ACA of FOS together with Bifidobacterium strain and lactitol in conjunction with Lactobacillus, were also reported in vitro and in vivo models.144

Beneficial effect of synbiotics against CRC is postulated based on the studies in animal model. Till date, only one human study showing protective effect of synbiotic against colon cancer is published.145A synbiotic preparation containing oligofructose enriched inulin, L. rhamnosus GG (LGG) and B. lactis Bb12 (BB12) were able to reduce the risk of colon cancer in 12-week randomized, double-blinded, placebo-controlled human study. Synbiotic intervention reduced genotoxin exposure and resulted in increased bifidobacteria and lactobacilli and reduced Clostridium perfringens. This intervention also reduced the colorectal proliferation and the capacity of fecal water to induce necrosis in colonic cells and improved epithelial barrier function in polypectomized patients.

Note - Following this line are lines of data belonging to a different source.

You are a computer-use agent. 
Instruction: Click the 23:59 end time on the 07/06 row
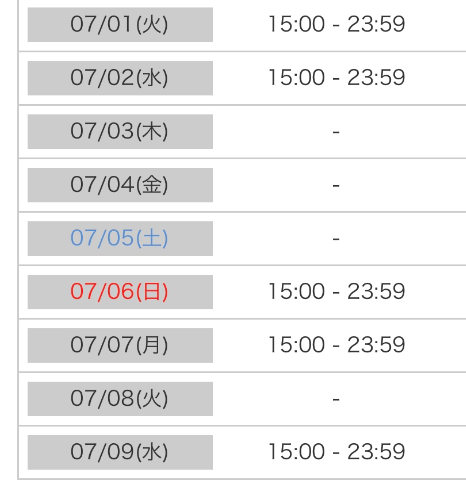tap(376, 291)
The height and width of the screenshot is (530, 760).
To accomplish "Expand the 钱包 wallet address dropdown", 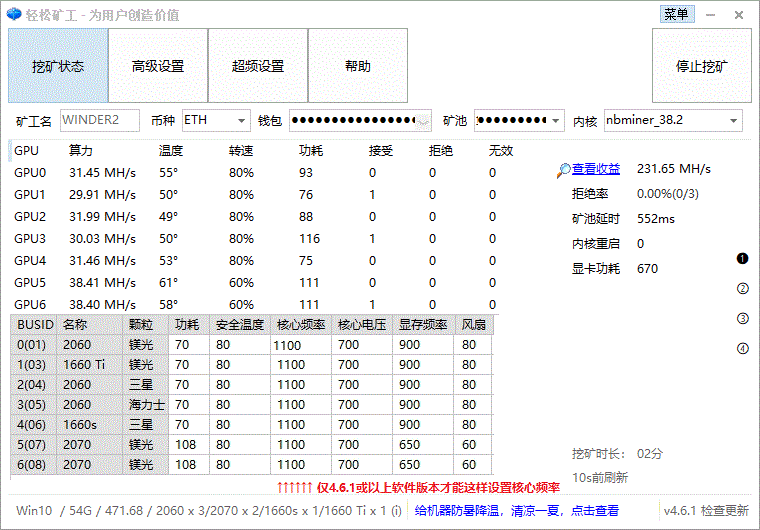I will [424, 121].
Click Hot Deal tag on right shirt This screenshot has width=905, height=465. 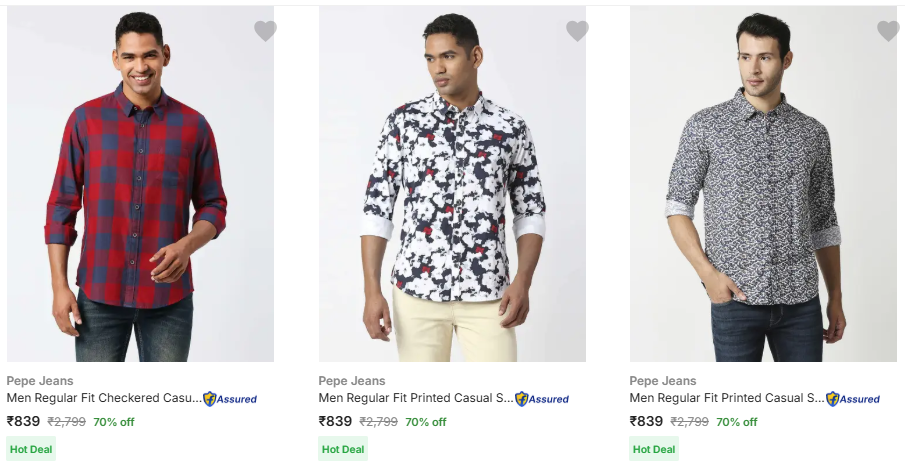654,449
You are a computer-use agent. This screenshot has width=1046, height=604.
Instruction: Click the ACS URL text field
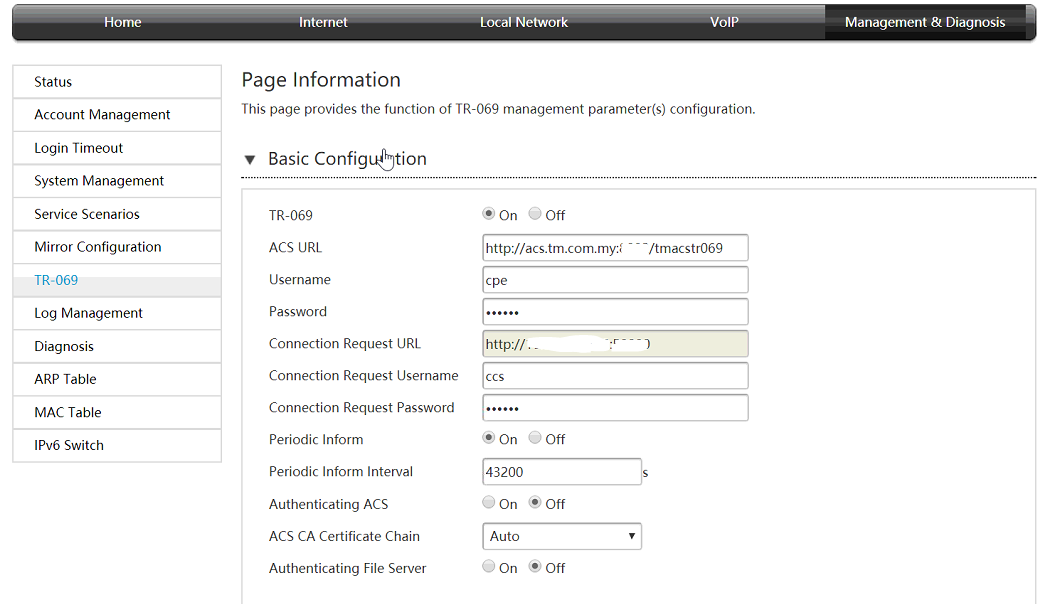(614, 248)
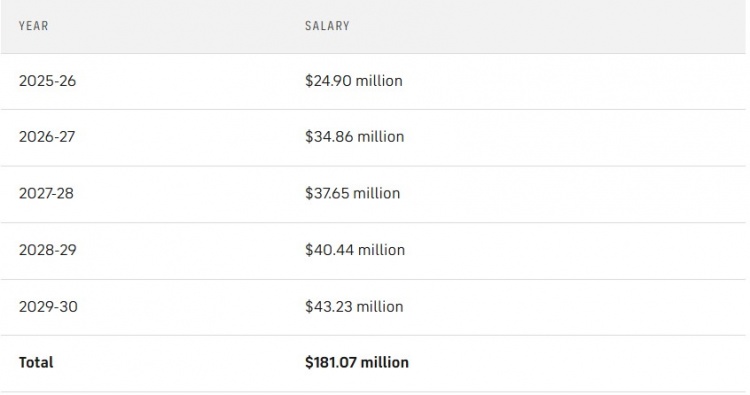Click the word million in 2026-27 row
The width and height of the screenshot is (750, 395).
pyautogui.click(x=381, y=137)
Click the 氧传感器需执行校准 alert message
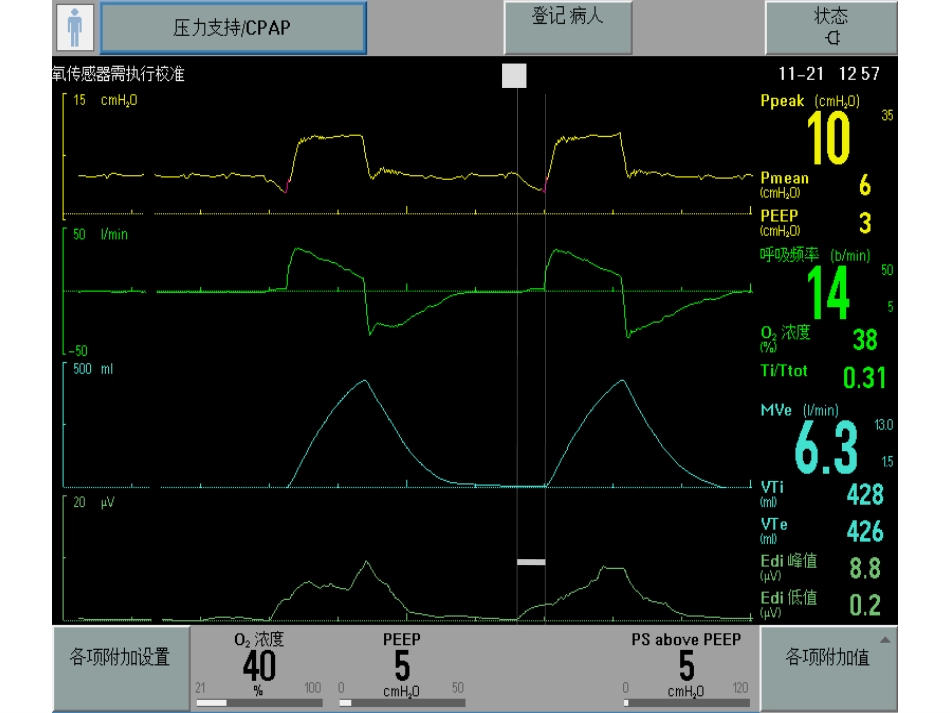 [118, 74]
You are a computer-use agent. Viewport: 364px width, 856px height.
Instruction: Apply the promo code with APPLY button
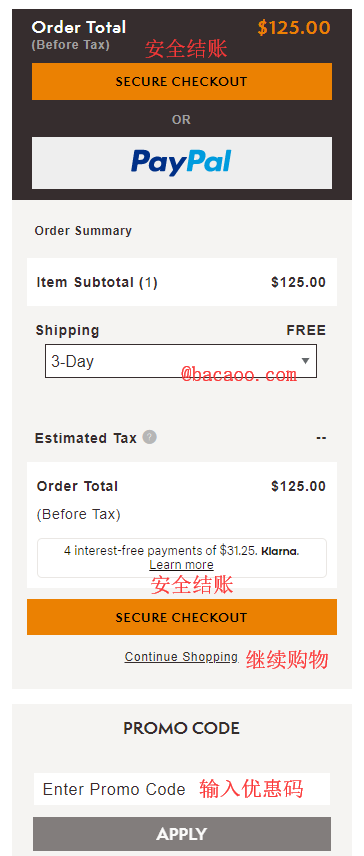182,834
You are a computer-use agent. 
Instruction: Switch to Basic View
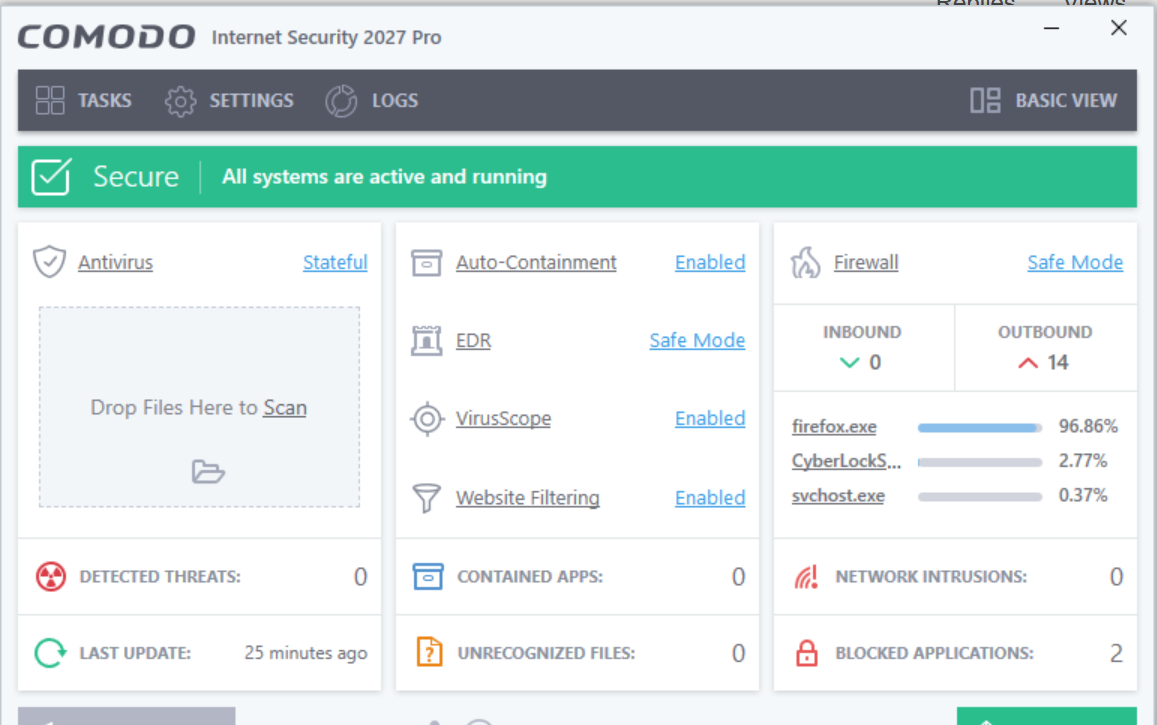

Synbiotic consumption reduced IL-2 secretion by peripheral blood mononuclear cells (PBMC) and increased the production of interferon-γ.145

With the studies done so far, synbiotics seems to be far superior to probiotics or prebiotic alone in preventing or treating CRC. Combination of Lactobacillus and bifidobacteria strains together with oligosaccharides (GOS, FOS and inulin) gave greater results compared with pro/prebiotics given individually. However, knowledge on the compatibility of strains in a multi-strain synbiotic combination, minimum effective dose to impart the desired health benefits without any side effects and the appropriate biomarkers in the in vivo trials, are lacking. Studies on the synergistic effects of probiotics and prebiotics with the above discussed observation need to be studied in detail for the effective development of synbiotics.

Conclusion

Knowledge available so far based on in vitro and animal-based studies indicate that probiotics, prebiotics and synbiotics are an ideal choice for the prevention of carcinogenesis. With the advancement in molecular techniques and elucidation of gut microbiome, it is possible to understand the definite mechanism of probiotics, prebiotics and synbiotics, individually or collectively, as anticarcinogenic agent that might answer many unsolved queries and will open new avenues and strategies for cancer prevention, based on the dietary intervention. In conclusion, prevention and treatment of CRC using probiotics, prebiotics and synbiotics need a thorough investigation and more detailed study with human clinical trials and evidences.

Disclosure of Potential Conflicts of Interest

No potential conflicts of interest have been disclosed.